Hallo Hannes, Ich fliege am 21.06. nach Pico. Du kannst dich ja mal bei mir melden per pn wenn du möchtest. Auf Pico fährt eigentlich nur Miguel von Sao Roque aus raus. Ansonsten kann man aber auch mit einheimischen ausfahren wenn man jemanden kennt.


----------



## btwauss (16. April 2013)

*AW: Trolling auf den Azoren*

Hallo Edekx

Du hast recht das es bestimmt ein unvergessliches Erlebnis ist mit dem dem Marlin angeln aber nicht jeder will einen Marlin fangen bzw. das Geld dafür ausgeben. Auf Pico gibt es keine Stauseen. Die großen Kraterseen sind auf Sao Miguel der größten Azoren Insel. Auf Pico ist es leider nicht so einfach. Die Kraterseen sind völlig eutrophiert(nicht alle aber die meisten) So war das zumindest letzten August. Vom Ufer aus kann man schöne Riffbarsche, Hornhechte kleine Barrakudas, Drückerfische, verschiedene Meerbrassenarten, Meeräschen und mancherlei kleinere Stachelmakrelen fangen. Auch das Angeln auf Bluefish ist spannend. 

Grüße


----------



## thymallus1 (23. April 2013)

*AW: Trolling auf den Azoren*

Hallo btwauss,
Danke für die Antwort. Wie gesagt bin ich schon Anfang Juni dort und wir werden uns daher wohl nicht treffen können
Ich habe bereits Kontakt zu einem einheimischen Fischer und freue mich auf die Ausfahrt wenn das Wetter passt. Mal schauen, vielleicht kann ich ja von meinem Petri Heil im Forum berichten.
Lg, Hannes


----------



## btwauss (25. April 2013)

*AW: Trolling auf den Azoren*

Ja das habe ich mir schon fast gedacht. Wo auf Pico verbringst du deinen Urlaub? Ist der Fischer aus Lajes do Pico? Wenn ja kenn ich ihn vllt. auch  Über einen Bericht würde ich mich und vermutlich die anderen hier im Forum auch sehr freuen. Selbstverständlich werde ich auch einen Bericht schreiben.


----------



## btwauss (20. Juni 2013)

*AW: Trolling auf den Azoren*

So morgen fürh geht es mal wieder auf die Azoren!
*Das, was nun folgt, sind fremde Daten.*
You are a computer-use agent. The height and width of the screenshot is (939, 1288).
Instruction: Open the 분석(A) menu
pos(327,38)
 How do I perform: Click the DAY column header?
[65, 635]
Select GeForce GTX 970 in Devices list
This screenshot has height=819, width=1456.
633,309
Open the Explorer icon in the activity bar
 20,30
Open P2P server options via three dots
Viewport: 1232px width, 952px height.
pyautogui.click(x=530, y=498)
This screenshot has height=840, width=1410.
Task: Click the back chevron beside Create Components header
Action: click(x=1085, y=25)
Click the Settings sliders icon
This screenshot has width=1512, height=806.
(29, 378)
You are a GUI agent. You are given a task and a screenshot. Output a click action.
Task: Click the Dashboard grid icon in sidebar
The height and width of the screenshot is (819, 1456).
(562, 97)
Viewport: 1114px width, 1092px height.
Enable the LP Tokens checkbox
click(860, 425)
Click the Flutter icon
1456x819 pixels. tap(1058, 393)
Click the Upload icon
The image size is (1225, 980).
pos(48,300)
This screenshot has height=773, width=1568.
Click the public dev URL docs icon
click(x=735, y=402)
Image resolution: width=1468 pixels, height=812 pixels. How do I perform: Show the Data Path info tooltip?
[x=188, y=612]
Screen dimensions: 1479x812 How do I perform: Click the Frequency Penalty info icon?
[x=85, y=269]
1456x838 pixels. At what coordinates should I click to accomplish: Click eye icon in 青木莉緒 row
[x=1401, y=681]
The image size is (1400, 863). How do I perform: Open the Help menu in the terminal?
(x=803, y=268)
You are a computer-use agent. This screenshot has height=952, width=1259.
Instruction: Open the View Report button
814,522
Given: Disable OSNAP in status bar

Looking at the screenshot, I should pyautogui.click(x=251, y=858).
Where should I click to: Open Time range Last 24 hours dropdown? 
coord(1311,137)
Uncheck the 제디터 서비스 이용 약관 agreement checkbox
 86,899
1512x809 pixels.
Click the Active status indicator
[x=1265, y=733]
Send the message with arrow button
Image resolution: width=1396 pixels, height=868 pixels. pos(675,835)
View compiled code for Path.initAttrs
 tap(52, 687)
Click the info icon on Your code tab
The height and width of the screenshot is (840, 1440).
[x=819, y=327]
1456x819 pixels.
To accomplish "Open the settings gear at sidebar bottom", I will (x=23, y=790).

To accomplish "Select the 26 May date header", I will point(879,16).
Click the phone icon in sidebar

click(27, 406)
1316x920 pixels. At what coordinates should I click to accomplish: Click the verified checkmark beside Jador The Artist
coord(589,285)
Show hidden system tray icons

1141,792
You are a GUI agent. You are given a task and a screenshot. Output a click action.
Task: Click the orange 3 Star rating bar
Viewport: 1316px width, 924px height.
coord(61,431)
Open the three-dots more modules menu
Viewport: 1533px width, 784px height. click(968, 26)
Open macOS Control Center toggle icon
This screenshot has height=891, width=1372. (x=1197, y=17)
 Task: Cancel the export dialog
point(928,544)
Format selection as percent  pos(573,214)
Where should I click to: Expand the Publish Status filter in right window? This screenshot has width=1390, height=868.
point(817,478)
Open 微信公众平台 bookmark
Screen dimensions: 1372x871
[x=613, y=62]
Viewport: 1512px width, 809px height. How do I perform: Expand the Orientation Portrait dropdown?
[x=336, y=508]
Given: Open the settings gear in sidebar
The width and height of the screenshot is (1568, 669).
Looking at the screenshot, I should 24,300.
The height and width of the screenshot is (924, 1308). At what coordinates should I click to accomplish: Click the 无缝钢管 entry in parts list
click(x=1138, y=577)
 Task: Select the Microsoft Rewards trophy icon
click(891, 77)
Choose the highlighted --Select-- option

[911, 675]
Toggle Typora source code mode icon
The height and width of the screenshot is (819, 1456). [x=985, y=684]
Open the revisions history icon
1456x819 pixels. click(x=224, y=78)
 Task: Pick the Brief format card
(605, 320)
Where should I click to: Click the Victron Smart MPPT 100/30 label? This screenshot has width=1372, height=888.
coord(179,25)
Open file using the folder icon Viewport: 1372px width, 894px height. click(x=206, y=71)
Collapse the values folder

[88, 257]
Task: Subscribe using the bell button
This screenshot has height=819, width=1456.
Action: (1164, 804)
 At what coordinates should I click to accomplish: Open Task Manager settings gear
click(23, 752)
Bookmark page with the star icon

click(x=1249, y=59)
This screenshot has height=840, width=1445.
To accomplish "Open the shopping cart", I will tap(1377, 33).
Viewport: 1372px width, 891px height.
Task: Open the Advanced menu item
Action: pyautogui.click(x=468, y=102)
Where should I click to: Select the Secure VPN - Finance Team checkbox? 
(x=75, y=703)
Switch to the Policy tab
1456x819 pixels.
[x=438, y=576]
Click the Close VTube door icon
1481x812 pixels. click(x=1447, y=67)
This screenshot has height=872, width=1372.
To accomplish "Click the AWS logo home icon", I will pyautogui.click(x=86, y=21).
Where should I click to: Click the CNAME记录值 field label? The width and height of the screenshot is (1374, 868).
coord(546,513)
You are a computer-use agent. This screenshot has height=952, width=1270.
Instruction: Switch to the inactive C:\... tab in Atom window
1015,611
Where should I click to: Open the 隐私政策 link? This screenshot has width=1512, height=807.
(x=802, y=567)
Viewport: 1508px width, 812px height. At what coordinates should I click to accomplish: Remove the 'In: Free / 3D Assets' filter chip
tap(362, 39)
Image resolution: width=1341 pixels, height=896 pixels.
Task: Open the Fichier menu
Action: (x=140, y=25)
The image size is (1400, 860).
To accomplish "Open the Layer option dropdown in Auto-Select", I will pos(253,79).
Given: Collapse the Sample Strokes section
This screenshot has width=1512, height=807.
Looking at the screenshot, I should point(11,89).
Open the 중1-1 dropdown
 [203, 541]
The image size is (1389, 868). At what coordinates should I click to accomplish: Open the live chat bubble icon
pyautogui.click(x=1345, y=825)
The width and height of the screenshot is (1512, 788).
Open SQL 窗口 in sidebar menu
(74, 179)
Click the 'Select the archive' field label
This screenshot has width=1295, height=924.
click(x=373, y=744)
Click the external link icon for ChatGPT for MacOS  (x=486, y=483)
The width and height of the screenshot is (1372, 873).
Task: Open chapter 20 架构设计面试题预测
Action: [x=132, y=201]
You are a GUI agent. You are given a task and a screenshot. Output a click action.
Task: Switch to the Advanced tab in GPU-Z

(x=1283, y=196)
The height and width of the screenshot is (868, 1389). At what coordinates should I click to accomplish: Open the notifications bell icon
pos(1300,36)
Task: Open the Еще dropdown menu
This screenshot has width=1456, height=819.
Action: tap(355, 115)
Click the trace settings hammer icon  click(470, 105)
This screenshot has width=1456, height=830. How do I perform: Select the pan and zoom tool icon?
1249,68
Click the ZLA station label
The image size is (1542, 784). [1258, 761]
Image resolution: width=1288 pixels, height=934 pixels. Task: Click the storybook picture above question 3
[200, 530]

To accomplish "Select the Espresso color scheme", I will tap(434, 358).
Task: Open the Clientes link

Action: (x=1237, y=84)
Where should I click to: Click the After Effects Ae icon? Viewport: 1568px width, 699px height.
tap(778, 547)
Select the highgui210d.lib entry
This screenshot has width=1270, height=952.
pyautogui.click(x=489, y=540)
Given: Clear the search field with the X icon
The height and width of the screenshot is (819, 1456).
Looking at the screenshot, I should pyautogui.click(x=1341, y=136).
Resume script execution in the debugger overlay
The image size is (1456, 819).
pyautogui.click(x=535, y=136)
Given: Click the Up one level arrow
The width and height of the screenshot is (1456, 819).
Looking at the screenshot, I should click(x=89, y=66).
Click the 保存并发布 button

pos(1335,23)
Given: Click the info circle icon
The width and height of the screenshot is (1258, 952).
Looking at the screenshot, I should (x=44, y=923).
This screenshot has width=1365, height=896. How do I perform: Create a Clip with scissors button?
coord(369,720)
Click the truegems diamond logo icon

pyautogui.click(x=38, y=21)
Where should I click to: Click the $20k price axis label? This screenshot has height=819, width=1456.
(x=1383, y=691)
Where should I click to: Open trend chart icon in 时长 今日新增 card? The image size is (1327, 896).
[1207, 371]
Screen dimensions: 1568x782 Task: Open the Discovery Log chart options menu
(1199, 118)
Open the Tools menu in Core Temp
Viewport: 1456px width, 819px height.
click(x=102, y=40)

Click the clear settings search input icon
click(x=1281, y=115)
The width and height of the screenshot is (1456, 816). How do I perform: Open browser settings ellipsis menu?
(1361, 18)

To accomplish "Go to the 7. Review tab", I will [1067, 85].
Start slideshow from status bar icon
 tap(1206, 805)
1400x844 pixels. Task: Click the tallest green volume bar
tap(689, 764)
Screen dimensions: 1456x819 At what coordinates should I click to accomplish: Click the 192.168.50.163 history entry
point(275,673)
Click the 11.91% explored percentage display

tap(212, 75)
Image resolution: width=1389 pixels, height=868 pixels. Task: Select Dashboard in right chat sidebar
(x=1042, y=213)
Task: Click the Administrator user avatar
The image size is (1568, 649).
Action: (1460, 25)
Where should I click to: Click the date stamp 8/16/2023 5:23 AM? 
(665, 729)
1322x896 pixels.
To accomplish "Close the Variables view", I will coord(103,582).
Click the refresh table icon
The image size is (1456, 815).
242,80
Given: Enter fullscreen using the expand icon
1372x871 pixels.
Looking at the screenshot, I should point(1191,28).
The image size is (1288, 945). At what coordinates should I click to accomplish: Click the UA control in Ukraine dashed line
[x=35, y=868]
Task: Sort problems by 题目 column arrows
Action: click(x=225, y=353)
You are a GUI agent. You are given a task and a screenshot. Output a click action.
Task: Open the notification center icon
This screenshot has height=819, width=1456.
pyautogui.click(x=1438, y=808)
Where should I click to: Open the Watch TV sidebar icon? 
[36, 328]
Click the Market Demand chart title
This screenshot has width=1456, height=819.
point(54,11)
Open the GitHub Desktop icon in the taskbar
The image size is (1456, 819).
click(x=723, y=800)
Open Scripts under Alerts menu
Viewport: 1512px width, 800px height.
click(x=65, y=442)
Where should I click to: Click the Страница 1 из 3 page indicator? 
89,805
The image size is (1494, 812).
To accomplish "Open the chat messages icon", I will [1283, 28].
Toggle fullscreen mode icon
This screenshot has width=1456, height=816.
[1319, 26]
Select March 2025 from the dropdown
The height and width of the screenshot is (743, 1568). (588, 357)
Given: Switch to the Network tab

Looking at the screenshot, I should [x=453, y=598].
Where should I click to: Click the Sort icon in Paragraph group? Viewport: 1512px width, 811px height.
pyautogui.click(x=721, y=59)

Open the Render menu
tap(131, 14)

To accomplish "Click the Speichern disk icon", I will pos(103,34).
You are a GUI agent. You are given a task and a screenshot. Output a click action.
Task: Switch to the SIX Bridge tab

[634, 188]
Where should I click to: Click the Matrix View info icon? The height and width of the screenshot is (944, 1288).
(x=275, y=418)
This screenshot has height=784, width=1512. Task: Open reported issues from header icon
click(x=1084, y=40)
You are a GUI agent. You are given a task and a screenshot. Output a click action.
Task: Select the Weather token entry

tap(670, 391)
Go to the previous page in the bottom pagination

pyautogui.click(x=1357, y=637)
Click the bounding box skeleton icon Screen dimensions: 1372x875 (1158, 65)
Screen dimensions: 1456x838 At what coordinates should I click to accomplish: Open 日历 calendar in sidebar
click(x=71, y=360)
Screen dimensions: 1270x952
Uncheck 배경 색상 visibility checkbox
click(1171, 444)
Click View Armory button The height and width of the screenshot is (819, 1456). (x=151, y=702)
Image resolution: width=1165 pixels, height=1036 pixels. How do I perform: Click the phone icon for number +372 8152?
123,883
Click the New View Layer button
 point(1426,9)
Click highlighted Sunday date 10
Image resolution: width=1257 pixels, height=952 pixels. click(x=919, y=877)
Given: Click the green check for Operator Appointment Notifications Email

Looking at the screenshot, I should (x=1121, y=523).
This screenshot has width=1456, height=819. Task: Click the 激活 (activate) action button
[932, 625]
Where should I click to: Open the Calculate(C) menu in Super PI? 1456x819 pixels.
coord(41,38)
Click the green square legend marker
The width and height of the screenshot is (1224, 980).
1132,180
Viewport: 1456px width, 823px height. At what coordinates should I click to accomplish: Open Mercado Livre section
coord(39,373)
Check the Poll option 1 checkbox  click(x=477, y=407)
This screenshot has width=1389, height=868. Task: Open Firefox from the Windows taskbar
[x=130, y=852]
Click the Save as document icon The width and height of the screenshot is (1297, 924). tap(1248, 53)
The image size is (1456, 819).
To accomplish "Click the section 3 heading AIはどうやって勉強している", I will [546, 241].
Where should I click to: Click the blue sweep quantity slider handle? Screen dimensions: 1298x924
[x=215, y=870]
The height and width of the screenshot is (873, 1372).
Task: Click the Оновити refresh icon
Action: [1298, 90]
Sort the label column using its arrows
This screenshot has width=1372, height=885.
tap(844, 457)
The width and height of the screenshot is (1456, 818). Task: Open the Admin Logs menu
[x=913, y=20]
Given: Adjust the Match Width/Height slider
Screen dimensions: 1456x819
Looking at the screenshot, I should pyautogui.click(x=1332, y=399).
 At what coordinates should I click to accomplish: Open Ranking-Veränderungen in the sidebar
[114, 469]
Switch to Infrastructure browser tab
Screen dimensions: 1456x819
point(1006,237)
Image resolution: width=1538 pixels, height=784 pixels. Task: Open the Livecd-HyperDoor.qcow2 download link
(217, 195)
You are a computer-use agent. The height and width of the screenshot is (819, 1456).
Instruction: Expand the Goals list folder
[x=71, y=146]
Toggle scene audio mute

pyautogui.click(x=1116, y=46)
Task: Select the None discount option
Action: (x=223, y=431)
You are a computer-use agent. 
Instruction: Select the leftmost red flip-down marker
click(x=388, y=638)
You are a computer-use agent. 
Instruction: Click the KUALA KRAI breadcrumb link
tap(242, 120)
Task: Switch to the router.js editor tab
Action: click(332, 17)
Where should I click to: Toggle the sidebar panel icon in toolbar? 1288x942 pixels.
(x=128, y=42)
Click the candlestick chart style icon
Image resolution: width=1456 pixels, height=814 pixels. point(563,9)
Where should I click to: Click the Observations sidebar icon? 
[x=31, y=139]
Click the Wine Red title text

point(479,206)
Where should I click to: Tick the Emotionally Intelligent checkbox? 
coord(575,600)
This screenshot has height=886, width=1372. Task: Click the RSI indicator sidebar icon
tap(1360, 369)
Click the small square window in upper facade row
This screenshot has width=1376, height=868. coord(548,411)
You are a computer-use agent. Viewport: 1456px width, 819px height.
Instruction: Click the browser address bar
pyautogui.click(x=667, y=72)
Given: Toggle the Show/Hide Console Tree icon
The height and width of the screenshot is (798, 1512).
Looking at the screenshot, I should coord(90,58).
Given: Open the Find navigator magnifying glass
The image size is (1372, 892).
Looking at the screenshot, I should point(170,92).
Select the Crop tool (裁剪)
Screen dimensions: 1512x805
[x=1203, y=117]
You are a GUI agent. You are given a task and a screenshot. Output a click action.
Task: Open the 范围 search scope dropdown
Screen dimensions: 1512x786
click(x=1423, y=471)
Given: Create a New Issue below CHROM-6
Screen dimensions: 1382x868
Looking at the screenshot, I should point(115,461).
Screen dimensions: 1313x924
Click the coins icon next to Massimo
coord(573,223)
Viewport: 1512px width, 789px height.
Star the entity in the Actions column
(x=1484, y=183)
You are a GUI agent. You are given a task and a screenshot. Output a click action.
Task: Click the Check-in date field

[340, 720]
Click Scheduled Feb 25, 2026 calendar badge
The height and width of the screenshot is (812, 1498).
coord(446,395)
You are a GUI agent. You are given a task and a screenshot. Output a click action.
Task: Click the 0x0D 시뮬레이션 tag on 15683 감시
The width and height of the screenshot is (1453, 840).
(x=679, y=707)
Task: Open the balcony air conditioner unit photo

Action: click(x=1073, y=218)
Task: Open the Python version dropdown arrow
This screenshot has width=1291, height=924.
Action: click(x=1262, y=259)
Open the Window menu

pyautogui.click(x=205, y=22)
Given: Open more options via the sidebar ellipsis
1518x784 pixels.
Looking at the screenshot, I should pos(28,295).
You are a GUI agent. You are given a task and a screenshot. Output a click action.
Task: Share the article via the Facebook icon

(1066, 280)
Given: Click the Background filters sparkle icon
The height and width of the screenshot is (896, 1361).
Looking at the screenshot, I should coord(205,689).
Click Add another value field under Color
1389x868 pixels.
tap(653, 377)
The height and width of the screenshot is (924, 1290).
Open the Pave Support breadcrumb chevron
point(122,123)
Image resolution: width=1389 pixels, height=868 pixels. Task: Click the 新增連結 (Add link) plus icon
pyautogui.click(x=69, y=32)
Schade das hannes nicht berichtet hat wie es bei ihm war. Ich bin mal gespannt was ich fangen werde. Ich werde dann hier mal Bericht erstatten.

Grüße


----------



## daci7 (20. Juni 2013)

*AW: Trolling auf den Azoren*



btwauss schrieb:


> So morgen fürh geht es mal wieder auf die Azoren! Schade das hannes nicht berichtet hat wie es bei ihm war. Ich bin mal gespannt was ich fangen werde. Ich werde dann hier mal Bericht erstatten.
> 
> Grüße



Da wünsche ich dann mal tight lines! Und über einen Bericht freuen wir uns natürlich alle


----------



## btwauss (8. Juli 2013)

*AW: Trolling auf den Azoren*

So ich bin wieder im Lande. Der Urlaub war wie immer viel zu kurz 
Leider waren die Wetterbedingungen bescheiden. Starker Wind von Osten, so das Sowohl auf der Südwestlichen Seite als auch auf der Nordseite Bootsangeln nur einmal möglich war. Und das ebenfalls bei sehr starkem Seegang. 4h Trolling mit 2 Rapala Wobblern (14cmund 18cm) hat nichts ergeben. Das angeln an einem Unterwassergebirge war wegen dem Seegang leider nicht möglich. Also blieb nur das Angeln mit NK und Gummifischen in einer geschützten Bucht übrig. Dabei haben wir nur Drückerfische in Ordentlichen Größen(2-5kg) und einige Riffbarsche gefangen. An der 30lbs Rute haben die Drückerfische aber trotzdem jede Menge Spaß gemacht. Jedoch das angeln mit Gummifischen fast vollständig verhindert. Vom Ufer aus konnte ich einige Riffbarsche, Eidechsenfische und 1 schönen Bluefish fangen. Und natürlich die obligatorischen Drückerfische und Papagaifische.


----------



## daci7 (11. Juli 2013)

*AW: Trolling auf den Azoren*



btwauss schrieb:


> So ich bin wieder im Lande. Der Urlaub war wie immer viel zu kurz
> Leider waren die Wetterbedingungen bescheiden. Starker Wind von Osten, so das Sowohl auf der Südwestlichen Seite als auch auf der Nordseite Bootsangeln nur einmal möglich war. Und das ebenfalls bei sehr starkem Seegang. 4h Trolling mit 2 Rapala Wobblern (14cmund 18cm) hat nichts ergeben. Das angeln an einem Unterwassergebirge war wegen dem Seegang leider nicht möglich. Also blieb nur das Angeln mit NK und Gummifischen in einer geschützten Bucht übrig. Dabei haben wir nur Drückerfische in Ordentlichen Größen(2-5kg) und einige Riffbarsche gefangen. An der 30lbs Rute haben die Drückerfische aber trotzdem jede Menge Spaß gemacht. Jedoch das angeln mit Gummifischen fast vollständig verhindert. Vom Ufer aus konnte ich einige Riffbarsche, Eidechsenfische und 1 schönen Bluefish fangen. Und natürlich die obligatorischen Drückerfische und Papagaifische.


 
Schade mit dem Wetter, aber das hört sich doch trotzdem nach einer guten Vielfalt und schönen Fischen an, Petri!


----------